Selon l'Union syndicale de la magistrature (USM), principal syndicat de cette profession, 90 juridictions, presque le double par rapport à lundi, renvoient sine die toutes les audiences non urgentes, comme celles où personne n'est détenu.
Ce bras de fer entre pouvoir exécutif et autorité judiciaire est sans précédent par son ampleur en France et en Europe.
L'extension du conflit intervient au lendemain de déclarations du Premier ministre François Fillon, qui a répété lundi qu'un dysfonctionnement punissable de sanctions s'était produit dans l'affaire Laëtitia Perrais, une jeune fille dont le corps démembré a été retrouvé la semaine dernière.
"Les magistrats sont tellement ulcérés qu'ils se disent prêts à toute forme d'action, comme bloquer la machine", a dit Christophe Régnard, président de l'USM.
Le mouvement devrait encore s'étendre, des assemblées générales étant programmées partout en France ce mardi, notamment à Paris, le plus grand tribunal du pays, dit l'USM.
Fait exceptionnel, la Cour de cassation, plus haute juridiction du pays, tiendra aussi une réunion, a priori jeudi.
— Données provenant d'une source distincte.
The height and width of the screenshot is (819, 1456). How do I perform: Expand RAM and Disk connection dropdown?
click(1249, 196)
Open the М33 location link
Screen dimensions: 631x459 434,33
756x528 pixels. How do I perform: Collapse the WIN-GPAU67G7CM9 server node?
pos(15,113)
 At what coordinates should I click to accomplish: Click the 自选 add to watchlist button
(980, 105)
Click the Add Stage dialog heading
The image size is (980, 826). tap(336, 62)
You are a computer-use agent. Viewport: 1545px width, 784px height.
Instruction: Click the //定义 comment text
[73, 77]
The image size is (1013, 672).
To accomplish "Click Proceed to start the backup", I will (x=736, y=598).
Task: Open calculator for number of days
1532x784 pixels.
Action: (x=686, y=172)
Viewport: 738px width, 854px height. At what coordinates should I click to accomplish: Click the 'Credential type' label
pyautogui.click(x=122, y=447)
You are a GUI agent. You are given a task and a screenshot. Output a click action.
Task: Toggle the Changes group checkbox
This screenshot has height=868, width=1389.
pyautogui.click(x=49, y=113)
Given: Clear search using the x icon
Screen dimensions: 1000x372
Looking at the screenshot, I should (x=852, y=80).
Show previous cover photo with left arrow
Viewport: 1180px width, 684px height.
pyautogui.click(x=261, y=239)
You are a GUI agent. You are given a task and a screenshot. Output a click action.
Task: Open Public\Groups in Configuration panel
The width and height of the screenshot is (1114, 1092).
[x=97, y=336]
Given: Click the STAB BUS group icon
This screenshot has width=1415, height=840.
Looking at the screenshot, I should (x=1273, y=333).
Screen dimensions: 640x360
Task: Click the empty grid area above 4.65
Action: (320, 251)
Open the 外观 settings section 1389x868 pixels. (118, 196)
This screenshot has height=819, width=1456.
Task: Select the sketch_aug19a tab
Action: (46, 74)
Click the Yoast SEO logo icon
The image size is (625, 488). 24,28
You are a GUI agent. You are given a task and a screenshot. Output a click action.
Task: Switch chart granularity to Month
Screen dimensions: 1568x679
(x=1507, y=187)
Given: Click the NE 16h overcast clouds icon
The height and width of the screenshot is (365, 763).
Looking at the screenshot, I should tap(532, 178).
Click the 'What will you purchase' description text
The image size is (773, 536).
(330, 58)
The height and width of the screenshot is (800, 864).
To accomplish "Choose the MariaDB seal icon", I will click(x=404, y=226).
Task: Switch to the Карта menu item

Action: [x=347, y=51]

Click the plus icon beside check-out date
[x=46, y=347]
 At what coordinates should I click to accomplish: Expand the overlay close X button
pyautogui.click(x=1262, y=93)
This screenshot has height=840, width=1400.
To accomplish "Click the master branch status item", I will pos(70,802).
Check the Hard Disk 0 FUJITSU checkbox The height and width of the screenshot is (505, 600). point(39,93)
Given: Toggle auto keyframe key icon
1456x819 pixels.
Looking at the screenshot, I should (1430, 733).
Les instances non syndicales représentant les procureurs et procureurs généraux - pourtant liés au pouvoir politique -, ainsi que les présidents de cours d'appels et de tribunaux soutiennent le mouvement de même qu'une vingtaine d'organisations d'avocats, de personnels de justice, de l'administration pénitentiaire et deux syndicats de police.
BAROIN DÉFEND LE BUDGET
Les juges sont accusés par l'Elysée et le gouvernement de négligence dans le suivi d'un homme sorti de prison en février 2010, Tony Meilhon, suspecté d'avoir tué Laëtitia Perrais.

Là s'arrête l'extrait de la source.